[Supplied passage Boundary: Start]

PROTEIN DOMAIN TRAPPING (PDT)
Structural biology is a critical part of the modern process of drug design and obtaining high expression of soluble, well behaved protein is essential. Standard bioinformatics approaches to design constructs for E. coli expression may not always be appropriate and often constructs selected based on sequence homology to a known structure or gene conservation are not successful. To overcome this limitation, ZoBio has implemented Protein Domain Trapping (PDT, Cabantous and Waldo 2006) in its workflow, which enables selection of highly expressing soluble proteins from a randomly generated library of gene fragments.
The Protein Domain Trapping procedure relies on the self-complementing split GFP assay (see figure below). Following several steps to select DNA fragments that are in frame, have the correct orientation and fall within a certain size range, the DNA fragments are fused to a sequence encoding a 15 amino-acid GFP fragment, GFP 11. When the GFP 11 fusion protein is co-expressed with the non-fluorescent GFP 1-10 detector protein, they spontaneously associate to form functional fluorescent GFP, as summarized schematically in the figure. Reconstitution of fluorescence only occurs when the GFP 11 fusion protein is well expressed and remains soluble. By screening for fluorescent clones from a pool of transformants, the soluble regions in the protein of interest can be selected and identified.
Schematic of reconstitution of GFP fluorescence, by self-association
of the GFP 1-10 detector and the GFP 11 tagged fusion protein.
Since E. coli is used as the host, the results are immediately translatable to NMR structural studies. Naturally the proteins are also amenable to X-ray crystallography, allowing more shots on the structure goal, thereby rendering drug discovery projects more robust.

[Supplied passage Boundary: End]

Work request A —
Reproduce the protein domain trapping text between "PROTEIN DOMAIN TRAPPING (PDT)" and "of gene fragments.", inclusive.
Work request B —
Please turn the paragraph of the protein domain trapping text that begins "Structural biology is a critical part" into a short bulleted list that keeps its main facts.

[Dataset excerpts Boundary: Start]

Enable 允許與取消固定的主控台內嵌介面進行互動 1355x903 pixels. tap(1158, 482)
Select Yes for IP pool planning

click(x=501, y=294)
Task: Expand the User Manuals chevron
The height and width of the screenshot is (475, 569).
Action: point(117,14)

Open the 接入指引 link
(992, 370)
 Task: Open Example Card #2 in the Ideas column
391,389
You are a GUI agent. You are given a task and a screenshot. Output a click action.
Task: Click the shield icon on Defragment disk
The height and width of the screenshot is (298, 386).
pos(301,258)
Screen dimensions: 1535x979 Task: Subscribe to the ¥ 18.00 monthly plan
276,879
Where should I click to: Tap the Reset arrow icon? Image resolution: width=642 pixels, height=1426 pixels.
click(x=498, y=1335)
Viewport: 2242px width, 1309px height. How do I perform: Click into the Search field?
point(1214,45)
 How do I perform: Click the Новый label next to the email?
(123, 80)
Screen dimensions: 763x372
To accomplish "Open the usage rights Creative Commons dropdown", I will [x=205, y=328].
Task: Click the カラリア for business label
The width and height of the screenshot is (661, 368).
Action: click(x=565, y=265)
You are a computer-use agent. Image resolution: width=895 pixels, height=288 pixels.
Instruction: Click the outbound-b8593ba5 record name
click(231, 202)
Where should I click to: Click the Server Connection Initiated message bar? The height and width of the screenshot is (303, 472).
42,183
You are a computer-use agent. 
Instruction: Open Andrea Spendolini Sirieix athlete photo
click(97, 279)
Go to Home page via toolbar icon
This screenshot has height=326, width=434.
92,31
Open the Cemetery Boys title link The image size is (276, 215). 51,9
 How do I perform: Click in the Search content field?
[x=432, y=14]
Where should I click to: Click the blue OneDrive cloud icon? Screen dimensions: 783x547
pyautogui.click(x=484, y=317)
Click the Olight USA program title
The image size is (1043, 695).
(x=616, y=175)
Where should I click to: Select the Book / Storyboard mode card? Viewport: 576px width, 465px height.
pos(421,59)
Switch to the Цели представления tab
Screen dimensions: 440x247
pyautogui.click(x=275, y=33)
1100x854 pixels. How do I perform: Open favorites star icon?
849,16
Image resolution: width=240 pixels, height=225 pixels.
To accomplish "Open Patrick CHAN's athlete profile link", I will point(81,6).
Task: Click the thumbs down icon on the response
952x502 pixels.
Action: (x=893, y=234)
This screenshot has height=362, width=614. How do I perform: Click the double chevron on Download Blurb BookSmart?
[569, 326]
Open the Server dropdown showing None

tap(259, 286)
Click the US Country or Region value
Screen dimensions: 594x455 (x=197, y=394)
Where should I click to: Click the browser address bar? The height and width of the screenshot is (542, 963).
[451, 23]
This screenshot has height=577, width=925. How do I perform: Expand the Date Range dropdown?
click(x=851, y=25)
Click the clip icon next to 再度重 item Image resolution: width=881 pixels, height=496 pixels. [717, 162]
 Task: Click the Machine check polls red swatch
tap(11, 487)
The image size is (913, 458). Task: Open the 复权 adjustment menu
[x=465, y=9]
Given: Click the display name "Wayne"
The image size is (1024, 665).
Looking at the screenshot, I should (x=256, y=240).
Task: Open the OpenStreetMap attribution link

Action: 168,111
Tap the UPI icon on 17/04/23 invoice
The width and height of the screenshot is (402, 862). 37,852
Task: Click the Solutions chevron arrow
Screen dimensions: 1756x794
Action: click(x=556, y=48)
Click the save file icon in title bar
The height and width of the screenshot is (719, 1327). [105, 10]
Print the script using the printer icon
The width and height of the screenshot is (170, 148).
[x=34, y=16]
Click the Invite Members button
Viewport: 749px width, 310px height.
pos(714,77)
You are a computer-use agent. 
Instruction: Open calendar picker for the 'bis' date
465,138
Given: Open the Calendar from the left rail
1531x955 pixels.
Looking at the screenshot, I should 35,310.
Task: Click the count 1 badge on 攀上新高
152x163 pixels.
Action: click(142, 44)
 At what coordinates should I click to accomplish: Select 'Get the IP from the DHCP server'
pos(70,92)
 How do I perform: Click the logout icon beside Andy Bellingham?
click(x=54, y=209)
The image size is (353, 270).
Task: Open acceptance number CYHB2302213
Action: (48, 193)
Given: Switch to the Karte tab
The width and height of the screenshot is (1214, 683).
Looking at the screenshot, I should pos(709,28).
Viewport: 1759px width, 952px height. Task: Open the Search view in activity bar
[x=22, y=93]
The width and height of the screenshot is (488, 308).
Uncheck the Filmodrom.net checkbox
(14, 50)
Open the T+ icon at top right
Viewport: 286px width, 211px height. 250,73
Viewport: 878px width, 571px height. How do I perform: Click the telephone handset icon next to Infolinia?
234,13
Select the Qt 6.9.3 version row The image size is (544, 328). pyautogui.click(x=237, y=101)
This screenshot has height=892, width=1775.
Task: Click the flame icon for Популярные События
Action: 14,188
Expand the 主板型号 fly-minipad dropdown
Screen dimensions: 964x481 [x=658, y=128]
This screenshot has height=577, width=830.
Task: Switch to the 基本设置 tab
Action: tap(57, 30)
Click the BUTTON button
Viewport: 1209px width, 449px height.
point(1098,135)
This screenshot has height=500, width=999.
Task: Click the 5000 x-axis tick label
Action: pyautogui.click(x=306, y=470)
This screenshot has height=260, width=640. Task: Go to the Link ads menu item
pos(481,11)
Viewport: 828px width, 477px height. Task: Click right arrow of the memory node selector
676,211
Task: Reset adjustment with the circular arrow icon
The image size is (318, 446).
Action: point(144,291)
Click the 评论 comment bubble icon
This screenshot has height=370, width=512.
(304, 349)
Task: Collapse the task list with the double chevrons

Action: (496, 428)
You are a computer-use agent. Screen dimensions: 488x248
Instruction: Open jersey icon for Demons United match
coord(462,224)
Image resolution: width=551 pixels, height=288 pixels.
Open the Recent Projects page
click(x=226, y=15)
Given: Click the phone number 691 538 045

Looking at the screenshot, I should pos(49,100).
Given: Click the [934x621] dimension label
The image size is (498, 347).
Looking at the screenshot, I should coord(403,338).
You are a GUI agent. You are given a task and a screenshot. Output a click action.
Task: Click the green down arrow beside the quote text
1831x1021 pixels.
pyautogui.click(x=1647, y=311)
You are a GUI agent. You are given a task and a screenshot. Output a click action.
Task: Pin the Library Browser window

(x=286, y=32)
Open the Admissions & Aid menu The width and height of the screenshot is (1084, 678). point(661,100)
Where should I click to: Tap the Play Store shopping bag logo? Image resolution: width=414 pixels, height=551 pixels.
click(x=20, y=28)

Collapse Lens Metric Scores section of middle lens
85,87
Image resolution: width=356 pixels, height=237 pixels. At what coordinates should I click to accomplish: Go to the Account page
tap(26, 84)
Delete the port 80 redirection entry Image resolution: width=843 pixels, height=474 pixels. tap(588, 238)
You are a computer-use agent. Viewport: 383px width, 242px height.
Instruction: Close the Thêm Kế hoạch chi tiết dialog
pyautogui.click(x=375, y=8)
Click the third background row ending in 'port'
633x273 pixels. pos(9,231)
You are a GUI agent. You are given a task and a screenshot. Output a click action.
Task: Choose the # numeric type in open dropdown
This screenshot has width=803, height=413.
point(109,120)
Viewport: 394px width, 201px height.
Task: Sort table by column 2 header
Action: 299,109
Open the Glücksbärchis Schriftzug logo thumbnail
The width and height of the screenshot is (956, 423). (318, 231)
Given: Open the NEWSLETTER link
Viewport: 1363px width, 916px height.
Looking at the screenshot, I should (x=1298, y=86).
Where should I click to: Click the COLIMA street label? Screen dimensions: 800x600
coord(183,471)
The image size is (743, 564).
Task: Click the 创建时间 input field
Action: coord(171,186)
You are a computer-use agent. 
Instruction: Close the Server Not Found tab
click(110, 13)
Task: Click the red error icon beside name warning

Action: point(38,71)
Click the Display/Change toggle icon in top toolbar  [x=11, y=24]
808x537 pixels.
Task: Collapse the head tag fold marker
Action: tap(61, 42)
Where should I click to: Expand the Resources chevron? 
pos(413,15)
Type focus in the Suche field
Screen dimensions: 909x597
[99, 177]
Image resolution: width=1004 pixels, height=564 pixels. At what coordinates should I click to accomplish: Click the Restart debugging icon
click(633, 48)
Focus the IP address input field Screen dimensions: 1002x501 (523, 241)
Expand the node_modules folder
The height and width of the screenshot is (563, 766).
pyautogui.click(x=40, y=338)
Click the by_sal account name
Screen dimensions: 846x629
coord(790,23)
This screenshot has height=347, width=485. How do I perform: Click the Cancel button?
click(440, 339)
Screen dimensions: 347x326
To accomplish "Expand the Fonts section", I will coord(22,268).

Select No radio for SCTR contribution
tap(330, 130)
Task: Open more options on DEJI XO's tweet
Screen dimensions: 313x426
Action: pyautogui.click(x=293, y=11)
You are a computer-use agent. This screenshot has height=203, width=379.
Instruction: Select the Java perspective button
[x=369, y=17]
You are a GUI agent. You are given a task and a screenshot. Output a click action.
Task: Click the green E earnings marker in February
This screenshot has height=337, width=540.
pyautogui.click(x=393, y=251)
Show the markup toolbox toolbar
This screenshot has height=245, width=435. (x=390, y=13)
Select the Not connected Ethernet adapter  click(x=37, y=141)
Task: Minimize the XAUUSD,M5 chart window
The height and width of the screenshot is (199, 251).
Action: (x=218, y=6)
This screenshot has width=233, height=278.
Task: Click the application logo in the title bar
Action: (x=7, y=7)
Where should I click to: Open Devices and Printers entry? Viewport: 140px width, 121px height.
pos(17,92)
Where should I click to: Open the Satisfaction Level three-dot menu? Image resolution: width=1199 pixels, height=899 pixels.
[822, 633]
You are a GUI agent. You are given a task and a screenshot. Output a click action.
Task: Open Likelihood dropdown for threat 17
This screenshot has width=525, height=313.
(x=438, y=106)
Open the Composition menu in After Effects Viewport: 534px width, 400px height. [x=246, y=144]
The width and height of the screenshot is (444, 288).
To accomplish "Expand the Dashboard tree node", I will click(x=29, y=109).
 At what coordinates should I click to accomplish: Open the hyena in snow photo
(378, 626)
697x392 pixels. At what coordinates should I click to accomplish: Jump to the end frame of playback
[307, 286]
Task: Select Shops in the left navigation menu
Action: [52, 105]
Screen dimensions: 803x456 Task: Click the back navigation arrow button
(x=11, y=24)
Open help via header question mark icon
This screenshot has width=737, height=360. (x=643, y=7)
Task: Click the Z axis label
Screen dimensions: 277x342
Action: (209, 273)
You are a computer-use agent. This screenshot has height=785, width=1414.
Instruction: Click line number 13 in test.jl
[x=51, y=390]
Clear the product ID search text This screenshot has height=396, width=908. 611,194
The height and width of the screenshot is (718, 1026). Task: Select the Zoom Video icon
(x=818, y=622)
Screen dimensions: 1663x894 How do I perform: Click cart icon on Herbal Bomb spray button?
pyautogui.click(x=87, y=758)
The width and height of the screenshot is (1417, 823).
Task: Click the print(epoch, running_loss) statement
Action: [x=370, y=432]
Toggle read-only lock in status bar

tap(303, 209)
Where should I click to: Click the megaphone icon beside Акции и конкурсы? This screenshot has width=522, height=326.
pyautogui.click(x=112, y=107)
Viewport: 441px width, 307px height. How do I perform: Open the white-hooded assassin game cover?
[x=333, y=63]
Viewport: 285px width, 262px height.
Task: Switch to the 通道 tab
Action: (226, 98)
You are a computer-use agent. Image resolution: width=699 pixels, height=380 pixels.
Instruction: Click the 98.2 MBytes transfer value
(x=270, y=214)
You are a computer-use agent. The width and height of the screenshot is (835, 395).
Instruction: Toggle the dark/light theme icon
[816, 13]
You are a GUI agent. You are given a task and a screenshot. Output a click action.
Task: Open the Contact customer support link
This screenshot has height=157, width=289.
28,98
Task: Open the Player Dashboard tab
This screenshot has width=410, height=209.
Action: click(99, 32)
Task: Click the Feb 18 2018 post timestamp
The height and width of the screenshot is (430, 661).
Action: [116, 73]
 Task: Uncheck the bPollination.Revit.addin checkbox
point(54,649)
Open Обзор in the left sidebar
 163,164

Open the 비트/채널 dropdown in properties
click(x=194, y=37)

[Dataset excerpts Boundary: End]

Answer space A —
PROTEIN DOMAIN TRAPPING (PDT)
Structural biology is a critical part of the modern process of drug design and obtaining high expression of soluble, well behaved protein is essential. Standard bioinformatics approaches to design constructs for E. coli expression may not always be appropriate and often constructs selected based on sequence homology to a known structure or gene conservation are not successful. To overcome this limitation, ZoBio has implemented Protein Domain Trapping (PDT, Cabantous and Waldo 2006) in its workflow, which enables selection of highly expressing soluble proteins from a randomly generated library of gene fragments.

Answer space B —
- Structural biology is a critical part of modern drug design, and it depends on high expression of soluble, well-behaved protein.
- Standard bioinformatics approaches for designing E. coli expression constructs may not always be appropriate. Constructs chosen by sequence homology to a known structure or by gene conservation often fail.
- To overcome this, ZoBio has implemented Protein Domain Trapping (PDT, Cabantous and Waldo 2006) in its workflow.
- PDT enables selection of highly expressing soluble proteins from a randomly generated library of gene fragments.